Craignure awaited and our lodge was ideal. We washed in the bathroom overlooking the harbour and moaned at our legs (or rather, they moaned at us) before heading to the local inn – which was at bursting point – for dinner. We ended the day shattered and agreed to take things easier on the route to Tobermory.
The next day ended up being a bit more epic, if rewarding, than we’d envisioned. After a full Scottish breakfast we made good progress to Salen before climbing to Tobermory. We made time for a coffee, bought sausages and rolls, foraged a newspaper for kindling and headed west toward Calgary Bay. Our day off consisted of 4,000 feet of climbing. The sausages and mint tea, as ever in these circumstances, were much tastier than in an urban setting and the tasty homemade energy bars gave slow-release help to our bodies. As did a sachet of essential minerals before dinner.

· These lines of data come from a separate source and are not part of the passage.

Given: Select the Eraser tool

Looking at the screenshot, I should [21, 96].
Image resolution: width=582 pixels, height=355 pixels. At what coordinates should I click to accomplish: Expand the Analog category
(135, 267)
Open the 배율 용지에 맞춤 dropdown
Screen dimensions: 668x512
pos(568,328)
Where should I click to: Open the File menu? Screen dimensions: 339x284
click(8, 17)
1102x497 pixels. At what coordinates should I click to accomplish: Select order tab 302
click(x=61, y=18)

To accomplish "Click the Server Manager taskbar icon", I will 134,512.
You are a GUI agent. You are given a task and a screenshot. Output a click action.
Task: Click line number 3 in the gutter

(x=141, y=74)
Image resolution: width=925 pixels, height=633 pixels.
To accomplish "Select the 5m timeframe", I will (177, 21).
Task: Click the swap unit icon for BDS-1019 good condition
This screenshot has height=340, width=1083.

The next day the sun finally put on a good show. We were up early, caffeinated and clean and suddenly only had ten minutes to catch the ferry. Fortunately, all we had to do was fall out the hostel. There were a number of cyclists, including a couple from Stirling we had met in Oban two days before, and we all got aboard and hit the top deck to soak up the sun. Jellyfish were the short-range interest while the horizon shimmered in the background, but the porpoises in-between stole the show.
After the bustle of Tobermory we soon found ourselves climbing silently around the extinct volcano on Ardnamurchan with only creaking brackets as accompaniment. By the time we reached the apex there was an incredible view north to the Isles of Rum, Eigg, Muck, Skye and the Arisaig Peninsula. We rounded the top and descended a great road – this time with views to Loch Sunart and Morvern and beautiful coves close at hand, before stopping for coffee and cake in Glenborrodale.
We cycled through an unusually flat plain before a wee climb over to Kinlochmoidart and along the Loch beside awe inspiring Beinns (hills). As we skirted Loch Moidart at sea level the road ramped up in the distance and we heaved our laiden bikes up the climb, looking back on our incredible route. These were the best cycling days of our lives – immaculate tarmac, little traffic, the sun in the sky, grand views and good company.
Ways & Means
Getting there and around
Flights: Fly with a European airline to London and transfer at Gatwick or Heathrow for flights to Glasgow.